Hey, for part a I put that there are only two possible outcomes, that a pixel is dead or not, and this occurs independently therefore the binomial would be appropriate. However they also occur randomly and at a uniform average rate of occurrence of 1 in 500,000, and seen as they are independent the poisson is suitable. Is this correct ? Also, for part b I did Lamda = 1 x 2304/500 , therefore P(X=4) = 0.187331 using general poisson formula. I used the cumulative function on my calculator for P(X>4), however I'm not at all sure how to do part c and d. Any help would be greatly appreciated. Thanks

(edited 2 years ago)

The probability of at least 1 dead pixel is 1 - p(no dead pixels).

Reply 3

RLangdon569

Original post by DFranklin

The probability of at least 1 dead pixel is 1 - p(no dead pixels).

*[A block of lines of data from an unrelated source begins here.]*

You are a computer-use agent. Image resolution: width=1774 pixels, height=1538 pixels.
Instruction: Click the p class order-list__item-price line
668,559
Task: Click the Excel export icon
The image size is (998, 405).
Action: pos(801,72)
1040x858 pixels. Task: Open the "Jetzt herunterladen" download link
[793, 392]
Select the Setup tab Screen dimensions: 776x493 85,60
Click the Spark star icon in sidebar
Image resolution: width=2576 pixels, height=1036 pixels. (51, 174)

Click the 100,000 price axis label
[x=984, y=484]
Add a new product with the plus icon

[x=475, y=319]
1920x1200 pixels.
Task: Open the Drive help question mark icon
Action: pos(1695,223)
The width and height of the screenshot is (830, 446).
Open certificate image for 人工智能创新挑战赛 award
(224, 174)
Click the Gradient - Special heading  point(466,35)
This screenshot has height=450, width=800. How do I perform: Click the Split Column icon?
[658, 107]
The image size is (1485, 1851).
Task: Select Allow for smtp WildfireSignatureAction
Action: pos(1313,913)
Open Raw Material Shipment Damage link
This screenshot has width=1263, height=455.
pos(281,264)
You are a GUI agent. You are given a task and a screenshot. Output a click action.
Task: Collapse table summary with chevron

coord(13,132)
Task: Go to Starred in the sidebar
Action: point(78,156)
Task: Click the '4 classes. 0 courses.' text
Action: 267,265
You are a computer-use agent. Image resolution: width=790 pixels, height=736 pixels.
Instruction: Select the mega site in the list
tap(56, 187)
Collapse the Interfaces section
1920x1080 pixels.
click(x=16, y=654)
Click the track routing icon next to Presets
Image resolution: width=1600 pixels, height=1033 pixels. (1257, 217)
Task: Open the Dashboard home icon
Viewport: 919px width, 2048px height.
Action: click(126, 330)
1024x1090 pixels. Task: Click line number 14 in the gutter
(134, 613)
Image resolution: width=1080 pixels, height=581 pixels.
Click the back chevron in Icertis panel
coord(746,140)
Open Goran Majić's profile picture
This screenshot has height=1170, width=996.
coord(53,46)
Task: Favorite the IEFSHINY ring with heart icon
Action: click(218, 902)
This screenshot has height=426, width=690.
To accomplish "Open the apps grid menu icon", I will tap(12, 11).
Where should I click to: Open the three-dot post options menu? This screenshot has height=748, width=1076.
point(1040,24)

so probability of finding one dead pixel is ( 1- ( 499,999/500,000)^n) ?

Reply 4

DFranklin

Original post by RLangdon569

so probability of finding one dead pixel is ( 1- ( 499,999/500,000)^n) ?

Ayup.

Reply 5

RLangdon569

Original post by DFranklin

Ayup.

for part d, I am trying to do (1-(4+k/52+k)) x ( 4+k/52+k) = 8/81

Reply 8

ghostwalker

Original post by RLangdon569

for part d, I am trying to do (1-(4+k/52+k)) x ( 4+k/52+k) = 8/81

Agreed.

Rearrange to a quadratic, and solve.

Reply 9

RLangdon569

Original post by ghostwalker

Agreed.

Rearrange to a quadratic, and solve.

I tried that but I seem to get non-integer answers.

Reply 10

RLangdon569

Original post by RLangdon569

I tried that but I seem to get non-integer answers.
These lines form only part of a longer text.